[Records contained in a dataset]
########

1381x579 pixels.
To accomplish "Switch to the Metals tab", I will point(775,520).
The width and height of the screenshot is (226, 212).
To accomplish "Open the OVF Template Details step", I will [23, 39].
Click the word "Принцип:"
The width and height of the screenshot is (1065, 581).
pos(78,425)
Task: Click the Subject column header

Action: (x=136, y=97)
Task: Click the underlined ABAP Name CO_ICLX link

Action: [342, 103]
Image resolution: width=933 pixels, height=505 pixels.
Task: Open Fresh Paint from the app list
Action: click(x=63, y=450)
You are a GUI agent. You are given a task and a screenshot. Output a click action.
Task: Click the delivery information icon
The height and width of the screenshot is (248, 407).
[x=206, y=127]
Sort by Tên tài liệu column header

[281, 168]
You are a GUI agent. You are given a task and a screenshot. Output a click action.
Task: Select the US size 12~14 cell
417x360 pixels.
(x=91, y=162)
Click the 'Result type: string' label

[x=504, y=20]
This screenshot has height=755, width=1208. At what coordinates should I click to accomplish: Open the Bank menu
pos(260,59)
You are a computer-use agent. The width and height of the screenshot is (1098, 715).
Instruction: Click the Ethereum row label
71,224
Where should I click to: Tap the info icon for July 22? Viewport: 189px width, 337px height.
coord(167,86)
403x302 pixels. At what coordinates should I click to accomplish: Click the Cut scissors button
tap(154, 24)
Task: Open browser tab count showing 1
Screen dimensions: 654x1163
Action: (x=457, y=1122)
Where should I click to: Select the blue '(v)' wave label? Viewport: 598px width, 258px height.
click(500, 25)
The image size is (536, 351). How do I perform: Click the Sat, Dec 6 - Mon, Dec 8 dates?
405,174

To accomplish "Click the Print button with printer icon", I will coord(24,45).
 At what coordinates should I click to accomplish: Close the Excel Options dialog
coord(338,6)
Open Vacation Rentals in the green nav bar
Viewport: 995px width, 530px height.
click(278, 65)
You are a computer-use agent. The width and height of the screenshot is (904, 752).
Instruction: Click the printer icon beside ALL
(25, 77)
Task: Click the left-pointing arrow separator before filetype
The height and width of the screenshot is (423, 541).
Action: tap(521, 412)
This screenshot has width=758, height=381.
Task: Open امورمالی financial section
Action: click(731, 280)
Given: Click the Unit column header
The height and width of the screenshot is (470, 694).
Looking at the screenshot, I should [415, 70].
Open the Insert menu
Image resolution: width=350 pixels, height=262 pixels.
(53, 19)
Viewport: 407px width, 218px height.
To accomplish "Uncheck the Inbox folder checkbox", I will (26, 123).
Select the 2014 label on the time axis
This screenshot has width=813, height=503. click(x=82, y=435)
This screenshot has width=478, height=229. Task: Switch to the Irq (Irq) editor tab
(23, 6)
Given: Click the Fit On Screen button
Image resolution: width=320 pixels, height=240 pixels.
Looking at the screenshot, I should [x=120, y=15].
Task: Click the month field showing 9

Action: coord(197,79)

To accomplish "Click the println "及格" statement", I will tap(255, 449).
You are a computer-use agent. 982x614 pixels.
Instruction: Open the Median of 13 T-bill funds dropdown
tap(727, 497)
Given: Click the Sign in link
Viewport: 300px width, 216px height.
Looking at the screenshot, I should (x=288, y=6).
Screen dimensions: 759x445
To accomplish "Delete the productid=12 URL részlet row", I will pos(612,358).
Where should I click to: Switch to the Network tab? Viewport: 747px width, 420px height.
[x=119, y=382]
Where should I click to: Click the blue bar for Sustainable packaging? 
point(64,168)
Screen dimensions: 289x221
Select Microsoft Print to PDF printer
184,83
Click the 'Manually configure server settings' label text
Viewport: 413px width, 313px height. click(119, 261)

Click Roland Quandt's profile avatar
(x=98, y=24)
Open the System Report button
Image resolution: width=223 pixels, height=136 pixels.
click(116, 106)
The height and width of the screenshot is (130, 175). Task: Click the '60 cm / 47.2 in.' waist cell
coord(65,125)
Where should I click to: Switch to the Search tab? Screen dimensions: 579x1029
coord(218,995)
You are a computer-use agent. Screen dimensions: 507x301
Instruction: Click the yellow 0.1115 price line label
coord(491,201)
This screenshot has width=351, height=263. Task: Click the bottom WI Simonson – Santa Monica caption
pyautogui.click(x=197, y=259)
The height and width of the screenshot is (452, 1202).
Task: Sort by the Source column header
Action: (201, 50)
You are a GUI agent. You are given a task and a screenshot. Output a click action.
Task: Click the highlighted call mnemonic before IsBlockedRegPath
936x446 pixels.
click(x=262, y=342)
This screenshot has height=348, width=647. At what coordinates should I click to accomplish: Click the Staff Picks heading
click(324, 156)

########

Task brief: Where a line of the entries contains the word "before", copy that line.

Answer to the problem:
Task: Click the left-pointing arrow separator before filetype
Task: Click the highlighted call mnemonic before IsBlockedRegPath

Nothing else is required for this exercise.